Provide the number of lines in the records that hold the string "accomplish", without any other words.

_SUPPLIED RECORDS_.
——————

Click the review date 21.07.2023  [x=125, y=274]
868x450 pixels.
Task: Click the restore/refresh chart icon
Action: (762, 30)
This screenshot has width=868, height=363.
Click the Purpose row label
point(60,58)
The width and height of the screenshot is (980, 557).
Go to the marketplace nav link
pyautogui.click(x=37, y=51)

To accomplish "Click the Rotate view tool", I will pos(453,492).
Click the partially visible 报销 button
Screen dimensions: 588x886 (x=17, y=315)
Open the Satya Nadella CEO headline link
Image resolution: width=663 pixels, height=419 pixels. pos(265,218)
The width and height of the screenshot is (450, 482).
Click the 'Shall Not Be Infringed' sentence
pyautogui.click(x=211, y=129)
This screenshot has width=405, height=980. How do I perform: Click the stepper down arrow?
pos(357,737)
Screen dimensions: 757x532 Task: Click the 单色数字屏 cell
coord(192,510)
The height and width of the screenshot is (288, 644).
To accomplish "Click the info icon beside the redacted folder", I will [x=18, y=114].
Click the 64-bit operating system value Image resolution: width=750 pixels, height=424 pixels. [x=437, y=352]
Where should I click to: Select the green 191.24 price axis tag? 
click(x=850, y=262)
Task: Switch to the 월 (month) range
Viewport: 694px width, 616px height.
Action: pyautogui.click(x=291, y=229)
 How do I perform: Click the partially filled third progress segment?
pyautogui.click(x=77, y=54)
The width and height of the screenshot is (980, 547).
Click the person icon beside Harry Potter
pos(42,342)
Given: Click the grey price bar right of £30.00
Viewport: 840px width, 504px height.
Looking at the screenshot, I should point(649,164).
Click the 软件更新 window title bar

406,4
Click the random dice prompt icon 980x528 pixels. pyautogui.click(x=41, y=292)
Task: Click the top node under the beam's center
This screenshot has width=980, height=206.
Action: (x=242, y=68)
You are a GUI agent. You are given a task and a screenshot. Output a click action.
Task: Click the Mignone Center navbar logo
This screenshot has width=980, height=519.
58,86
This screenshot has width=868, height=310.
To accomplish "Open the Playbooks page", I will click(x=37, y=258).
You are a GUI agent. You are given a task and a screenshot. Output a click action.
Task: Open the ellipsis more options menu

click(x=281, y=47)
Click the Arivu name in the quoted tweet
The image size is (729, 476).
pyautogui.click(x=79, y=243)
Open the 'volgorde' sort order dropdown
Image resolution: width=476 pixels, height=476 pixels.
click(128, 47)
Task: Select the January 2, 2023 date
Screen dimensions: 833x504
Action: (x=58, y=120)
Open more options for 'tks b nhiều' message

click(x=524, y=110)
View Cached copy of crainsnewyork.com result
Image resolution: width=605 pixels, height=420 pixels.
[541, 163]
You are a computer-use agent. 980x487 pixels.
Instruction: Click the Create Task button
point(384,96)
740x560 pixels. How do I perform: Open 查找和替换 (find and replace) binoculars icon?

——————

_PROBLEM SOLUTION_. 3